I ask Barry what local issues he would like to address if he is successful in his county council bid next year.
“Well firstly, I would like a complete review on the incinerator and the way the whole proposal has been handled,” he says.
“I would also like to address the issue of education in the county. I’d like to take a look at how the LEA is dealing with the new academies and free schools, and how they are being administered.

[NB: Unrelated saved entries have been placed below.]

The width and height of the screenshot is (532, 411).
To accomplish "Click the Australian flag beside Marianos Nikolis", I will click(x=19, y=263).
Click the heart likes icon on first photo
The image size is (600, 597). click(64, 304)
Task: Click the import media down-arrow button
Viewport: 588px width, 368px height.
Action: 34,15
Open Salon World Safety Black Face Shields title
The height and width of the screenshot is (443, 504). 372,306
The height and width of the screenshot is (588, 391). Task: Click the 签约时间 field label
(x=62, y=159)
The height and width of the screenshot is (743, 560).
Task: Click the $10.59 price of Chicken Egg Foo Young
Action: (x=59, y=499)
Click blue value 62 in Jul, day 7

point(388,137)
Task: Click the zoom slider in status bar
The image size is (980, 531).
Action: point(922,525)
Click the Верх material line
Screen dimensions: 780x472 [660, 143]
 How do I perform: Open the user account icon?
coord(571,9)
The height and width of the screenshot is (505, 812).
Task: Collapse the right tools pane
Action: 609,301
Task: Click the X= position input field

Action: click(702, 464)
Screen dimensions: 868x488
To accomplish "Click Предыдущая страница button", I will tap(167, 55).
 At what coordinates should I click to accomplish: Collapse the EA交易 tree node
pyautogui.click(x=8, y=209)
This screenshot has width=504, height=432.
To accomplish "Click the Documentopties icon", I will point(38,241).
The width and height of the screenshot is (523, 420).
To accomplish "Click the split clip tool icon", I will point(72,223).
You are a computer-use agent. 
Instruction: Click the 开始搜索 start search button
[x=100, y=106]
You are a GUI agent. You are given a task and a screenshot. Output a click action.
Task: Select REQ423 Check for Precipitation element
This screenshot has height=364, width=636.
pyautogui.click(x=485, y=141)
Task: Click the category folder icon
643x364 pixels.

“And, being home educators ourselves, my wife Amanda and I know that a lot of people who, like us, have taken the decision to educate our children at home, feel let down by the Local Education Authority. When applying for schools, for example, there isn’t an option box for parents to tick that says they would like to home educate their children. Because of this, many think that it’s a legal requirement to send their children to school to be educated, but that isn’t the case at all. There’s a significant few who don’t realise that home education is there as an option, and I’d like to make that significant few aware that it is.
“I would also take a serious look at adult social care in the county. Last year the county council went over budget by £2.5 million on spending in this sector. They seriously underestimated the amount of money needed to fund the resources and services needed for adult social care and overspent by a huge amount. And while yes, the trimming and cutting down of county council services is sadly needed across all sectors, I want to ensure that it’s not at the cost of the most vulnerable in our society.
“Public transport is another issue I’d like to take a look at, as well as the actual roads themselves. For example, Bodiam Avenue needs to be better maintained and the A38 through Quedgeley is a terrible mess. It is barely ever cleaned and just looks awful. It creates a terrible first impression to visitors travelling into the city northbound from the M5. They don’t provide a very warm welcome and don’t do a lot to help our tourist industry.”
So that’s Barry Kirby – a very busy man who has his fingers in a lot of pies, including running his own business, K Sharp Ltd – providing human factors consultation – for which, among many things, he designs computer interfaces for aircraft and training simulators, as well as being a bit of a social media and web design specialist.
Is there no end to this man’s talents – or energy? Well, hopefully we’ll find out next year if he’s successful in his bid to make it into the corridors of power at Shire Hall. Watch this space!